Thérèse Décatrel a vingt-six ans. Depuis quelque temps "une autre Thérèse" l'a saisit, l'a fait parler, l'a fait agir, sous les regards médusés de sa soeur, de son mari, de sa voisine.
Les deux premiers détournent la tête , la troisième craint pour ses fils, mais voit également s'approcher le moment tant attendu de mettre la main sur le bien de cette famille détestée.
Révélée par cette autre elle-même, qui s'est donné pour fonction de "rompre tous [ses] silences", Thérèse prend papier et crayon et entame ce journal intime bref et violent : "J'écris pour rassembler mes voix", "j'écris pour savoir de combien de Thérèse j'ai été le pantin", pour répondre à la question qui la dévore : "Qui est moi ?", certaine cependant qu'un jour, une nuit, elle ouvrira enfin "grandes les portes" et fera tout voler en éclats.
Mais avant de partir il faut tout dire, tout mettre à jour, tout révéler d' une enfance vécue "dans la paix du tombeau", cadenassée "dans la culture de la conformité", dans laquelle "le déplaisir ne renvoyait pas d'avoir manqué le plaisir mais à l'inconvenance de l'écart", cadenassée dans la crainte de tout :
"Les métayers des terres de Père, les musiciens des rues, les gens de métier, Mme Garnier notre voisine et ses deux enfants en bas-âge, chaque être vivant abritait un démon, et Mère nous passait son savoir sans omission ni défaillance".
Tout dire, d'un monde où "il convenait alors d'établir la distance.
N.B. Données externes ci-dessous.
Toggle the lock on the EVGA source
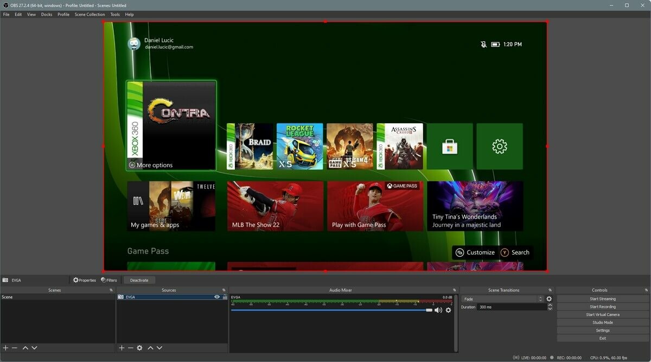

De recourir aux mots pour creuser les écarts", d'un fantôme de père vacillant sur son piédestal, d'une mère "fille de général" accrochée aux vertus du lignage, d'une vie fondée "sur nos rentes et notre prestige".
Tout dire aussi de cette morale là : comment on marie ses filles pour sauver sa maison, la vieille demeure à laquelle on s'agrippe et comment ces filles-là ne trouvent rien à dire, Elise d'abord, la soeur aînée, puis elle Thérèse, acceptant de former "ces couples de zombies".
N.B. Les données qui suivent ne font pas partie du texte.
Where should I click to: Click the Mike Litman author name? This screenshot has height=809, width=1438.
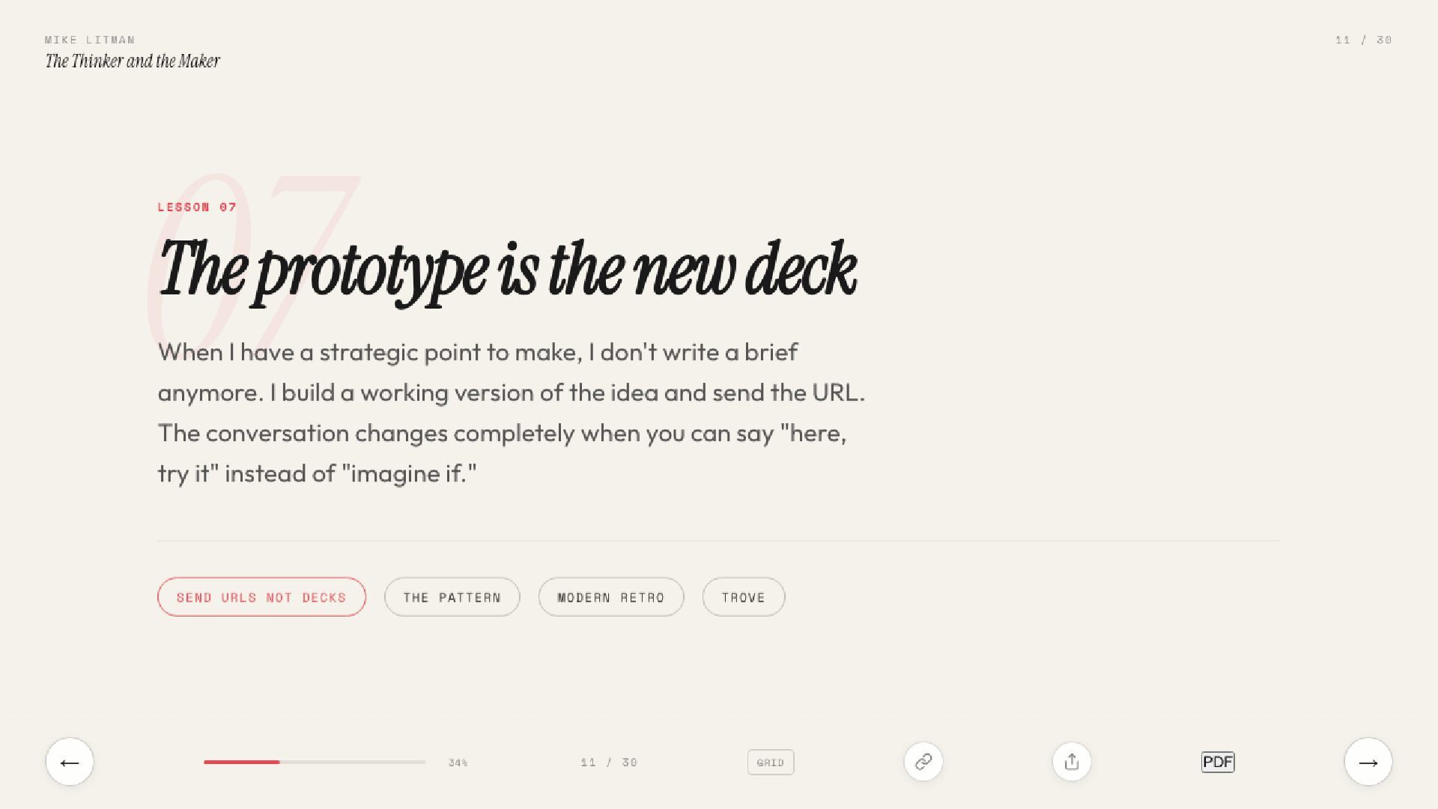point(90,40)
Thérèse fera tout cela et plus encore. Thérèse partira pour ne jamais revenir. Criant, elle descendra d'un bus, laissant derrière elle "la vie fautive" :
"J'ai choisi un matin pour naître. Sur une route. Je portais ce jour-là ma robe la plus légère..."
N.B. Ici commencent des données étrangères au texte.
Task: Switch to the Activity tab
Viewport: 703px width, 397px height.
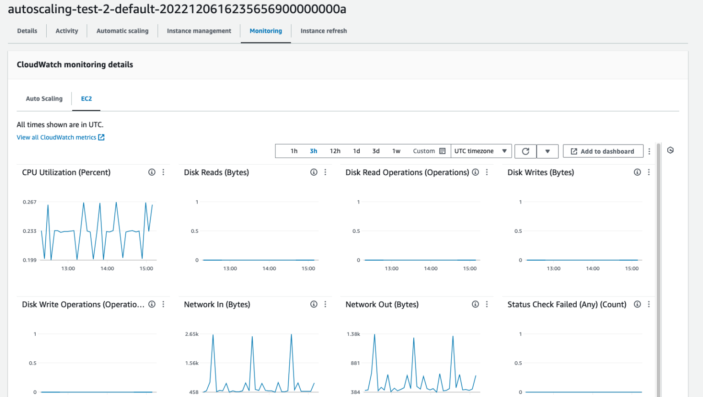Action: click(x=66, y=31)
Seulement cent-quinze petites pages donc.
Mais dans ces cent-quinze petites pages, l'énergie qui se deploie, la volonté de tout abattre pour vivre enfin, sont telles, qu'on a le sentiment de tenir dans sa main une arme capable de tout détruire.
C'est un livre magnifique par son thème et son style.
Pas de mots inutiles ici. Ce qui importe c'est l'essentiel : se libérer et vivre.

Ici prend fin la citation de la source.